Unofficial Lesson 4 Classnotes

ML-Lecture 4.1

%load_ext autoreload
%autoreload 2
%matplotlib inline
import sys

# or wherever you have saved the repo

from fastai.imports import *
from fastai.structured import *
from pandas_summary import DataFrameSummary
from sklearn.ensemble import RandomForestRegressor, RandomForestClassifier
from IPython.display import display
from sklearn import metrics

Discussion of combining Models

  • Discussing the kaggle competition
  • talking about strategies for improving scores, or improving top scoring kernels

Some Strategies

  • Average of different models (e.g. RF + GBM)
    • Doesn’t work if one model is much worse than the other model
    • other approach, the original group means model - calculate residuals
    • then subtract the originals or divide by the original, and then use that as the target
  • Multiplying different models: if the 2nd model targets teh ratio, you can predict the future ratios and then multiply the y_ratio vs. the y_answers
  • Why does averaging works?

Illustration: Trees (in RF)

Each tree makes a prediction on a different set of data. With a large number of trees, ideally hoping that the sum of residuals will net to 0. This is also assuming that all the trees are comparably good systems.

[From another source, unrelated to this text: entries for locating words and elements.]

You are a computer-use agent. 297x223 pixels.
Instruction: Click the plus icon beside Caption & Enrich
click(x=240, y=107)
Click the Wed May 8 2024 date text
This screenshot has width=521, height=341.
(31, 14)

Summary : What do we know about Random Forest?


  1. Data you put in, needs to be numeric (convert dates to numbers)
  2. Strings into -> Categorical variables then into codes
  3. Missing values

Best practices

  1. Validation sets (not always a random sample)
  2. Know your metric (and optimize accordingly)
  3. Validation error based on the metric

Key Hyperparameters, make trees less good, but generalization improves

  1. Subsampling (rf_samples)
  2. Min_samples_leaf - limits when new leafs are made by setting a minimum point
  3. Max_features - 0.5 - choose random sample of features per split

Subsampling into different trees

Tree Size

If we have a large dataset, and we subset a dataset 20k. If we make a full tree (1 end node per row), then it will be log_2(20,000) deep. There are 20k leaf nodes. All the time of effort is usually put into the last layer of the random forest tree.

Can you have more than 1 record in a node?

If all the deciding variables are the same for more than 1 row, you would expect to have more than one row in one leaf.

Information Gain

We are trying to improve RMSE, or cross_entropy, whatever your loss function / scoring function, the ‘improvement’ is called information gain.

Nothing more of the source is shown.